Preparing to Travel with a Child Who is Medically Complex

Traveling with a child who has complex medical needs can be daunting, to say the least. There is so much preparation involved, that sometimes it almost doesn’t seem worth it. Or if we do travel, I often feel that I need a vacation when I return home!

The easiest thing for me has been to keep a checklist that I can print out each time we are going to travel. I certainly spend the most amount of time packing and planning for my daughter—the rest of us are easy—but for her I start planning sometimes a week in advance.

I wanted to share a sample of my checklist in hopes that it may give other parents a starting point to make sure they are fully prepared to travel.


  • Is there a children’s hospital nearby or a local hospital that will transfer to one?
  • Is there a pharmacy nearby that can provide needed medications?
  • What is the weather like there? Will it be too hot for my child and do we need to make sure there is a place with air conditioning that we can go to?
  • If traveling for medical reasons, I try to find something fun to do to make it a bit more exciting for the kids, such as a zoo or children’s museum. Check with the hospital you are going to since sometimes they have discount tickets available.

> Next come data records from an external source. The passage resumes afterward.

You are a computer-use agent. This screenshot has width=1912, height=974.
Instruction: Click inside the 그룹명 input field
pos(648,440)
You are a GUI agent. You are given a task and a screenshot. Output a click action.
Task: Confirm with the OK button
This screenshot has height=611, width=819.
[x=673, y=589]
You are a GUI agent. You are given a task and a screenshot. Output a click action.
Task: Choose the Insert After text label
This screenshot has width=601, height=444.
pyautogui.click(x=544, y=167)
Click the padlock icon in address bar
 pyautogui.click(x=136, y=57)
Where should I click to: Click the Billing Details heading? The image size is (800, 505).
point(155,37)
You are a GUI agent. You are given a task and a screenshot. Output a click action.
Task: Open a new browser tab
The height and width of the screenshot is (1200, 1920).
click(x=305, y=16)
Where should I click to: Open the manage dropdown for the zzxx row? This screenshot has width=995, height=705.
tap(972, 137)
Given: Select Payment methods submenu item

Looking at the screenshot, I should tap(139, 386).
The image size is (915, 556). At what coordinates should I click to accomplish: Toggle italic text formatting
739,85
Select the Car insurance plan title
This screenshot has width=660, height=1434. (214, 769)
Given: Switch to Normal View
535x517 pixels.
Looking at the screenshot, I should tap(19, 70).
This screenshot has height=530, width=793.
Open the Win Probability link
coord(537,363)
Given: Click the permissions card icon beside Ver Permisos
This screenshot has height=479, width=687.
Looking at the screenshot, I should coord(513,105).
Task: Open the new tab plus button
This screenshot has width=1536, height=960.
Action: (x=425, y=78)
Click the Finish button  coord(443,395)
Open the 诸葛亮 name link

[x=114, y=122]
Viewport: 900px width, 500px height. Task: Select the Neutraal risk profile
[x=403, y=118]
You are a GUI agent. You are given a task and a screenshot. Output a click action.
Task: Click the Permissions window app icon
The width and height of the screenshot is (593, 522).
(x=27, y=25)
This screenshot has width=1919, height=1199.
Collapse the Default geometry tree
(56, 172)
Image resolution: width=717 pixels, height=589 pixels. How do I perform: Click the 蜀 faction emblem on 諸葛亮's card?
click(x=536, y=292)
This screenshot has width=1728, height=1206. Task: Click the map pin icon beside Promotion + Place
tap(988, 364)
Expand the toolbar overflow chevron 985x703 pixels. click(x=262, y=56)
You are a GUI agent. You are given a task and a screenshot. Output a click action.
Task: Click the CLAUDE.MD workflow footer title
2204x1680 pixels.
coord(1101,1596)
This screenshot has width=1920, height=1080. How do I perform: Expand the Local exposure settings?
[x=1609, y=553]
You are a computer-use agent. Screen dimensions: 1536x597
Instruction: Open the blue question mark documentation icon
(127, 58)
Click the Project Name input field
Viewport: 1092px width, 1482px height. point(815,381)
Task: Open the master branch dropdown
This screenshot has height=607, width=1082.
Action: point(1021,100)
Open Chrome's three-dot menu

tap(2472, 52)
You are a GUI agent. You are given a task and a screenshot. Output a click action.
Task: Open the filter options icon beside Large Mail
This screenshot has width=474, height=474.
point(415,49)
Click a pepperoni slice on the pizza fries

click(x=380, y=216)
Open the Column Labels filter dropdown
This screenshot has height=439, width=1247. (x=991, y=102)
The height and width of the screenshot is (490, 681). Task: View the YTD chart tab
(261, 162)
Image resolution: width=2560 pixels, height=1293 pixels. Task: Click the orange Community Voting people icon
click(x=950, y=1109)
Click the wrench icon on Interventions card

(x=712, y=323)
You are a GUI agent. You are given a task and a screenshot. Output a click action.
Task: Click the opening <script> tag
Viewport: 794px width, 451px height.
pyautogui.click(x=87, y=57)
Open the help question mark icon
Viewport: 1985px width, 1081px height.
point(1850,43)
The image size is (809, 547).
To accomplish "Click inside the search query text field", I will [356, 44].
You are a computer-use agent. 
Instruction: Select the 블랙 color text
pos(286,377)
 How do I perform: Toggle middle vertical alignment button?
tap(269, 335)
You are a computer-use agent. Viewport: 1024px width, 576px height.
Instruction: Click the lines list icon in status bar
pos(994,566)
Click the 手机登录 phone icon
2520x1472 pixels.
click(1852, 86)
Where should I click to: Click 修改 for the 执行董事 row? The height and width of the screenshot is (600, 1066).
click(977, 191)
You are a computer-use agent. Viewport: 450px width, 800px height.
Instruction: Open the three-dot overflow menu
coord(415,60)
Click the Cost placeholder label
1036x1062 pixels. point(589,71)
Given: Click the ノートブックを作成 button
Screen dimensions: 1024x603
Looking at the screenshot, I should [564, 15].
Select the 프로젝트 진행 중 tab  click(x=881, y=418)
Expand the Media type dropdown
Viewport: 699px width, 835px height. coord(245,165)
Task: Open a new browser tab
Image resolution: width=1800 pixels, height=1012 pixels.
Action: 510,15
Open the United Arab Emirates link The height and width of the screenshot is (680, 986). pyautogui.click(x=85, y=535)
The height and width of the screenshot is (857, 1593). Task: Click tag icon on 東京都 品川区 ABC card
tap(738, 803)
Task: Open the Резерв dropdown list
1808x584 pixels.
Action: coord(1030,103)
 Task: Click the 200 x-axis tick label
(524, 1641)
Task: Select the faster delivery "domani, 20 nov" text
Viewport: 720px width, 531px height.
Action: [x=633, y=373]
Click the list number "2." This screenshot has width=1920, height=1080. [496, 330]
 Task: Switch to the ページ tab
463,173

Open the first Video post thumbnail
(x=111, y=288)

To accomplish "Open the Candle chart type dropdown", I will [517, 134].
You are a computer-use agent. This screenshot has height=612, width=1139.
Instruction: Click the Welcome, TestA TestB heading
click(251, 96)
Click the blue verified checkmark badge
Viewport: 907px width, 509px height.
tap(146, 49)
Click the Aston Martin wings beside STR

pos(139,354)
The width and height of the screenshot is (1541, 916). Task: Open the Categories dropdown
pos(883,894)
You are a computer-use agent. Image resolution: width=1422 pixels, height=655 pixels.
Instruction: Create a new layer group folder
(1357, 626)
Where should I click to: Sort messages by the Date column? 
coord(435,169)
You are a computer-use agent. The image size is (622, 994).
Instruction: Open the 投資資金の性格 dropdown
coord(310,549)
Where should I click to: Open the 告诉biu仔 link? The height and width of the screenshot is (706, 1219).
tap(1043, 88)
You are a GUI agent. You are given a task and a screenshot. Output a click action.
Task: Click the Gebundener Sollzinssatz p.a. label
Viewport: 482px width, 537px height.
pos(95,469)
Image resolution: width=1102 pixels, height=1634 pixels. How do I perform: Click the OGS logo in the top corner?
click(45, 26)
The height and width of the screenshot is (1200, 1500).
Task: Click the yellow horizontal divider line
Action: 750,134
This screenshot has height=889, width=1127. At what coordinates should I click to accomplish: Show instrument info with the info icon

  • Is there a fridge for formula/fluids/medications?
  • Will there be extra room to fit stroller and medical supplies (or a handicap room)?
  • Are there plenty of outlets for pumps?


  • What documents do I need to get through security, such as a medical card for implanted devices?
  • Have I obtained a doctor’s note for any formulas and medications that must be carried onto the plane?
  • Have I contacted the airline about checking medical supplies? Any suitcase that is being used for medical supplies should be free to check.
  • How will I transport my child? If your child is in a stroller, you can wheel them up to the gate and check the stroller for free.
  • How will we board? Many airlines will also allow a child with a disability to board first so that you have a bit more time to settle in.
  • You may also want to add to your list some of the important things you need to bring in case of emergencies. Here are some examples:


  • Cooler for IV fluids/formula/medications
  • Plug converter for pumps
  • Mat or changing pad to do diaper changes
  • Extra outfits, since we almost always have a diaper leak or tube leak


  • Extra medications, plus original bottles and current prescriptions
  • Extra IV fluids/formula
  • Extra pumps/batteries
  • Extra supplies (especially if your child has a central line…bring lots of syringes, gloves, masks, dressing change kits, flushes, alcohol wipes, etc.)
  • Essential notes from care providers (ER protocol letter, latest discharge notes, explanation of condition)
  • List of doctors and phone numbers where they can be reached

Another thing to keep in mind is that many infusion and supply companies will ship supplies to your destination. Daily supplies can really add up, and if you are traveling for multiple days, this can be very helpful. Check with your company to find out their policy. Always pack what you need for the day you are traveling plus extra in case the supplies don’t arrive on time or there is a problem with delivery.

If you have a Medicaid waiver or participate in another Medicaid program, check with your case coordinator. Sometimes Medicaid will provide reimbursement for out of state medical related travel. This can cover mileage, rental car, flights, hotel, and even food.

Don’t forget to take care of you! I inevitably forget to pack something important for myself, like my own medications. In the stress of packing for your child with medical issues, remember that you also need to take care of yourself while away. Will you be staying with friends or family? Bring a book or something relaxing and try to make some time for yourself to refresh and recharge.